Espressioni dialettali:

Piattellino

Ingredienti:

Fagiolo

Peculiarita':

Il fagiolo di Sorana e' una leguminosa del tipo rampicante appartenente alla specie botanica Phaseolus vulgaris L. che, nella zona, spesso supera i 5 metri di altezza. Ha un seme dal colore bianco latte con leggere venature perlacee, o rosso vinato con striature di colore piu' intenso. Il bianco ha una forma molto schiacciata, quasi piatta (denominata localmente piattellino), molto piu' piccola dal comune cannellino; il rosso ha una forma piu' cilindrica. E' molto saporito e la consistenza e' tenera. Il tegumento molto sottile, che non si stacca durante la cottura, ed il suo sapore particolare lo rendono un fagiolo molto ricercato, anche se di difficile reperibilita'.
Si produce nella zona da almeno due secoli, in genere si consuma come contorno di piatti tipici della cucina toscana, ma anche come primo piatto (zuppe, minestroni).
E' stata inoltrata la richiesta di riconoscimento di una I.G.P.

Zona/e di produzione:

La zona di produzione e' costituita dalla parte del territorio del comune di Pescia caratterizzata dalla presenza di numerosi corsi d'acqua, da terreni sabbiosi e da una forte umidita' dell'aria.

Metodologie:

Per la coltivazione del fagiolo di Sorana sono adatti terreni sabbiosi, sono esclusi quelli con prevalenza strutturale della frazione argillosa. La concimazione di fondo e' prevalentemente di tipo organico, come lo e' quella di copertura. La semina, previa adeguata lavorazione meccanica e manuale del terreno, viene effettuata da seme derivante dalla popolazione locale. La raccolta e' effettuata generalmente a mano, poi le granelle vengono esposte al sole per 3-4 giorni per completarne l'essiccazione.

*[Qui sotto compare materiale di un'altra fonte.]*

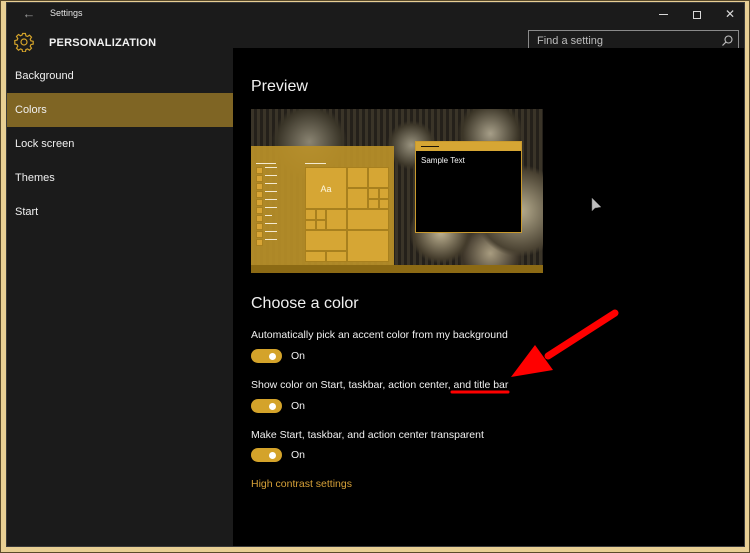  What do you see at coordinates (120, 144) in the screenshot?
I see `sidebar-item-lock-screen: Lock screen` at bounding box center [120, 144].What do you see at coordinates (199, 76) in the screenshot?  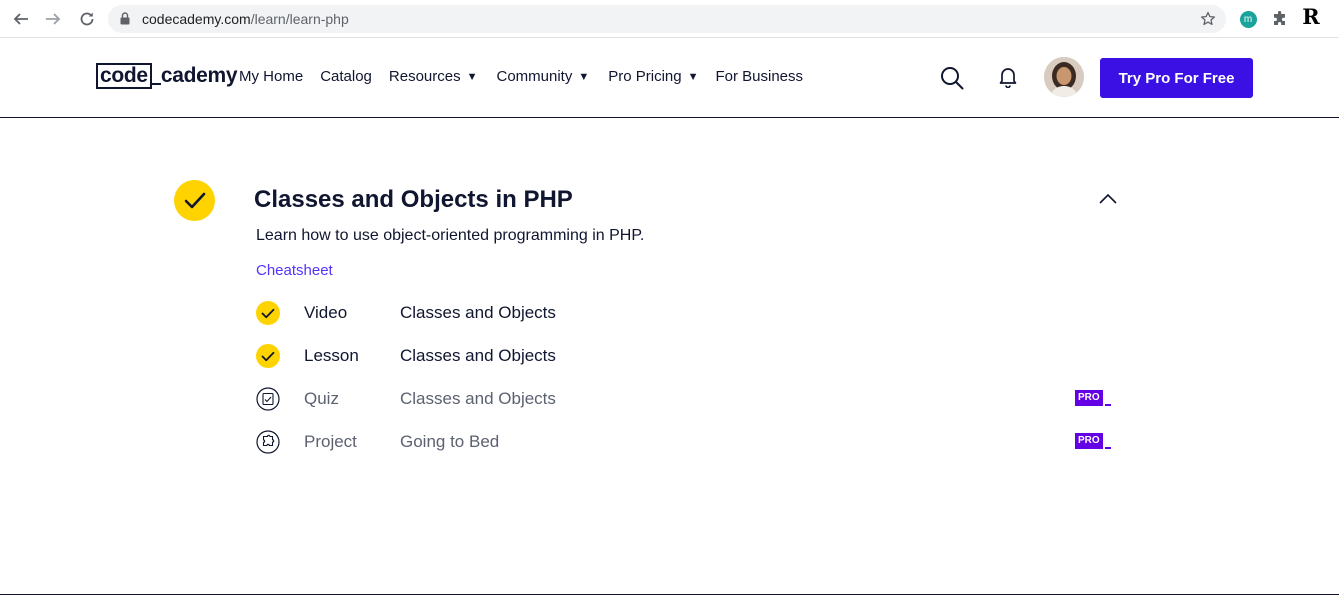 I see `logo-rest: cademy` at bounding box center [199, 76]. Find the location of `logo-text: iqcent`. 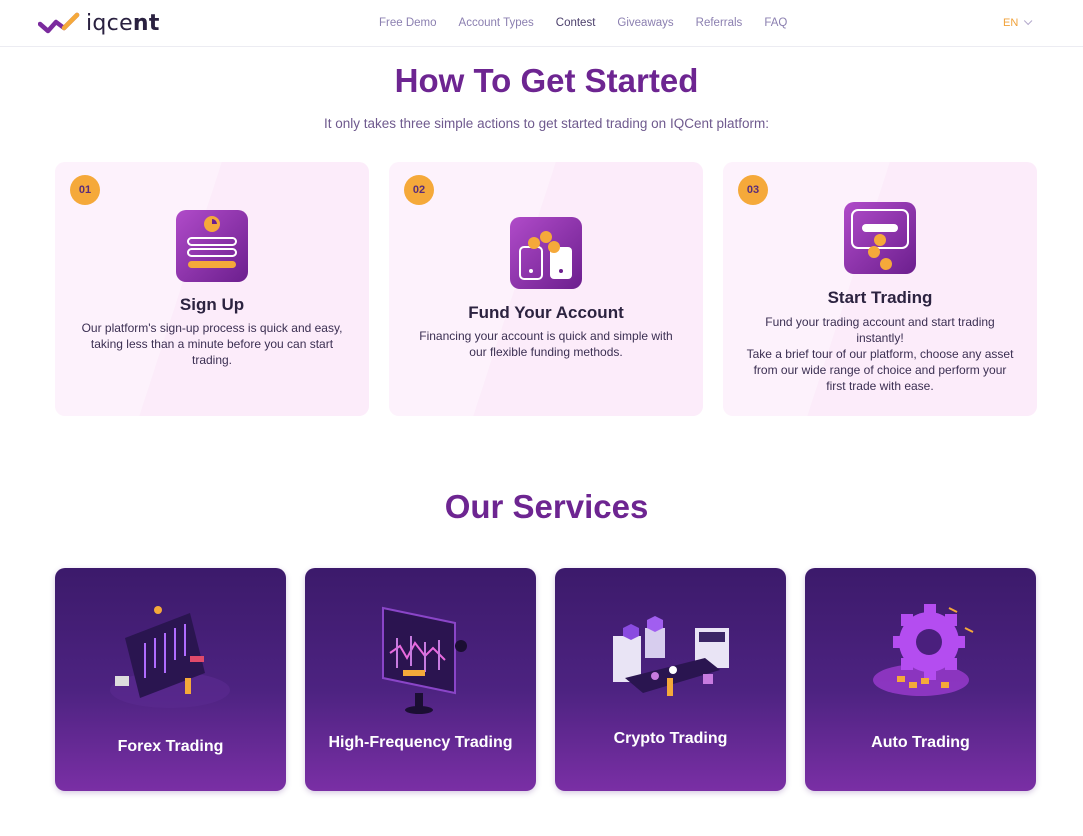

logo-text: iqcent is located at coordinates (123, 23).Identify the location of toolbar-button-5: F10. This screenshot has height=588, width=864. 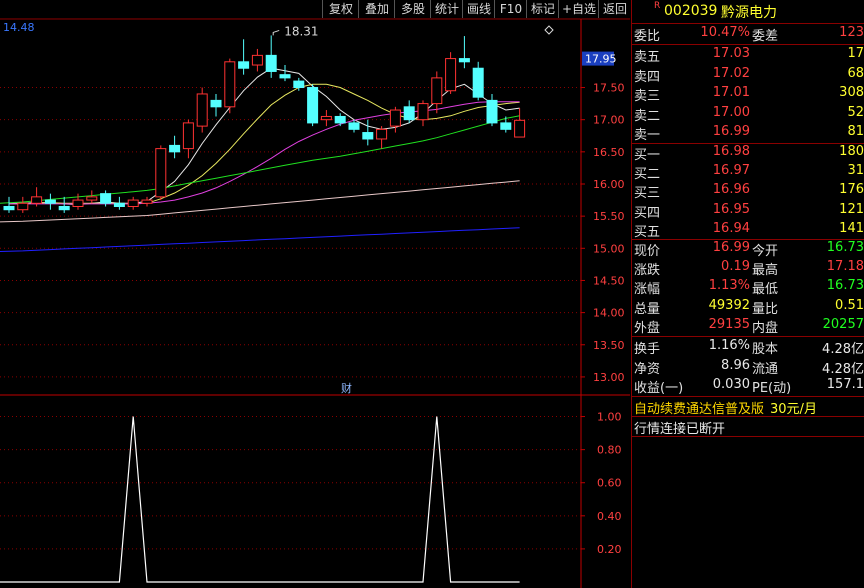
(510, 9).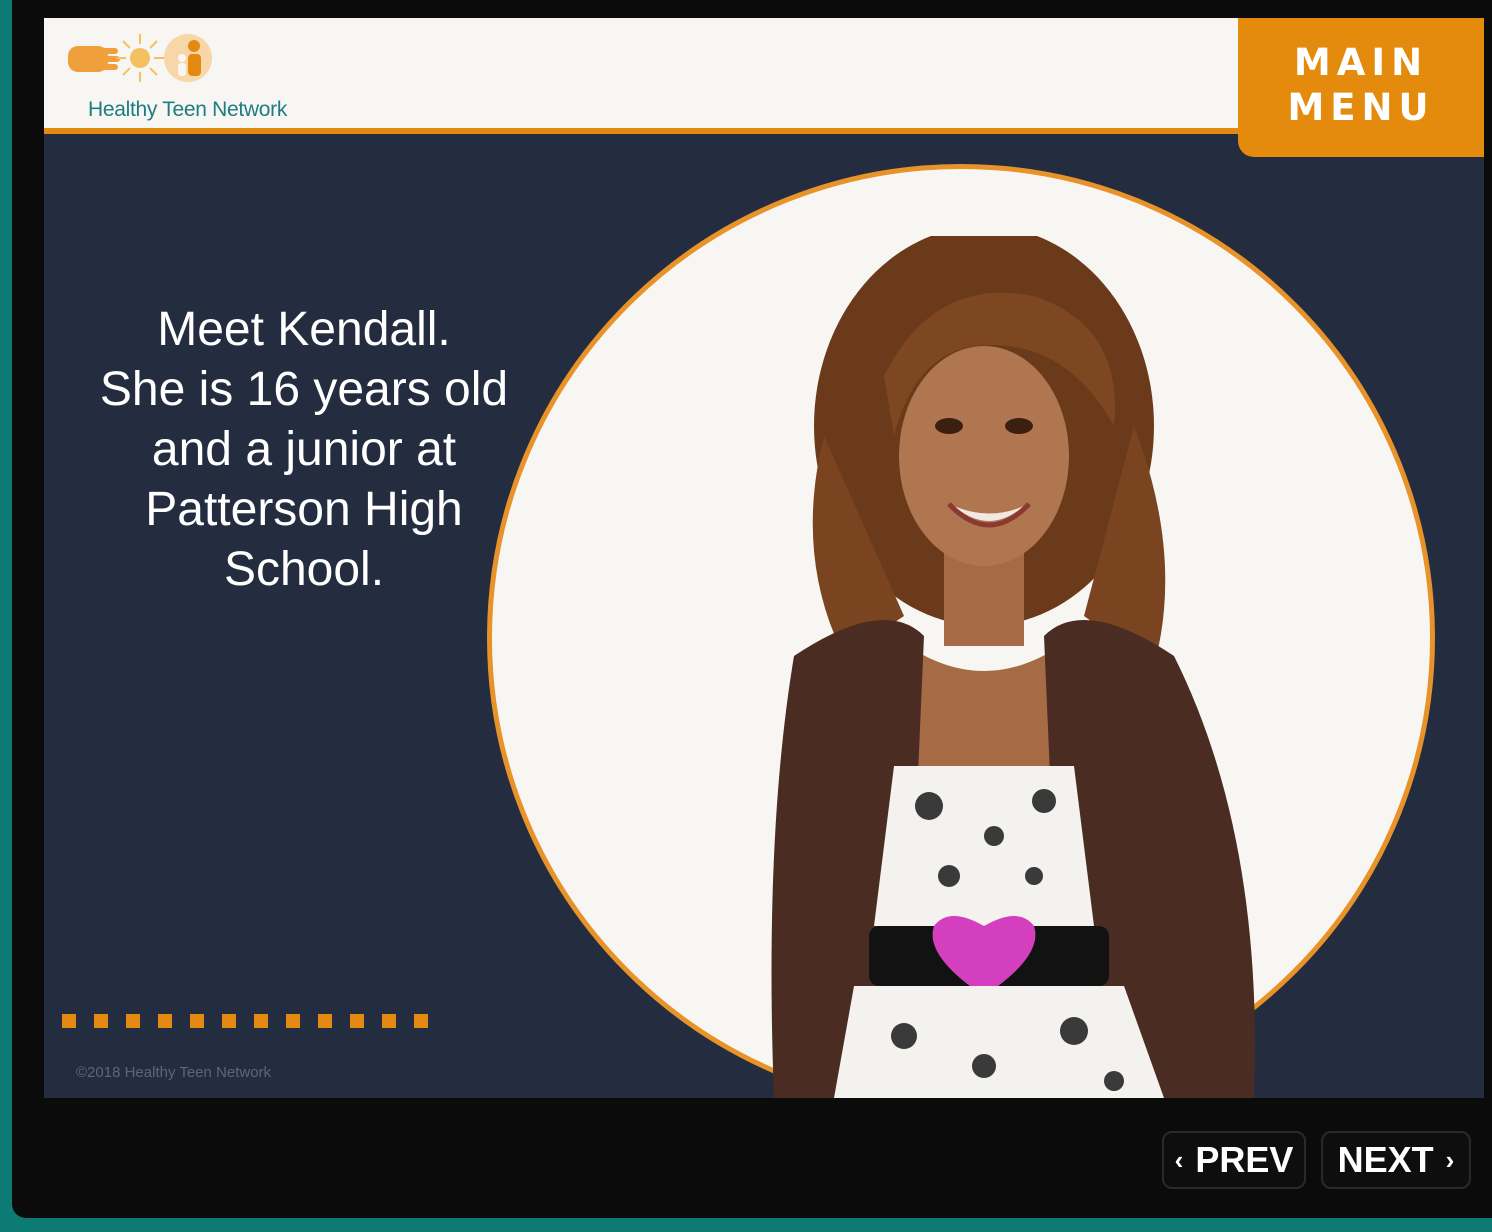  What do you see at coordinates (304, 390) in the screenshot?
I see `intro-line: She is 16 years old` at bounding box center [304, 390].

Nel caso in cui il prodotto non venga confezionato subito, viene conservato in contenitori con pepe in grani o radici di valeriana ed, eventualmente, foglie di alloro per evitare la diffusione di insetti, soprattutto del tonchio.

Commenti:

E' un fagiolo molto saporito e la consistenza e' tenera. Il tegumento molto sottile, che non si stacca durante la cottura, ed il suo sapore particolare lo rendono un fagiolo molto ricercato, anche se di difficile reperibilita'.
Si produce nella zona da almeno due secoli, in genere si consuma come contorno di piatti tipici della cucina toscana, ma anche come primo piatto (zuppe, minestroni).
E' stata inoltrata la richiesta di riconoscimento di una I.G.P.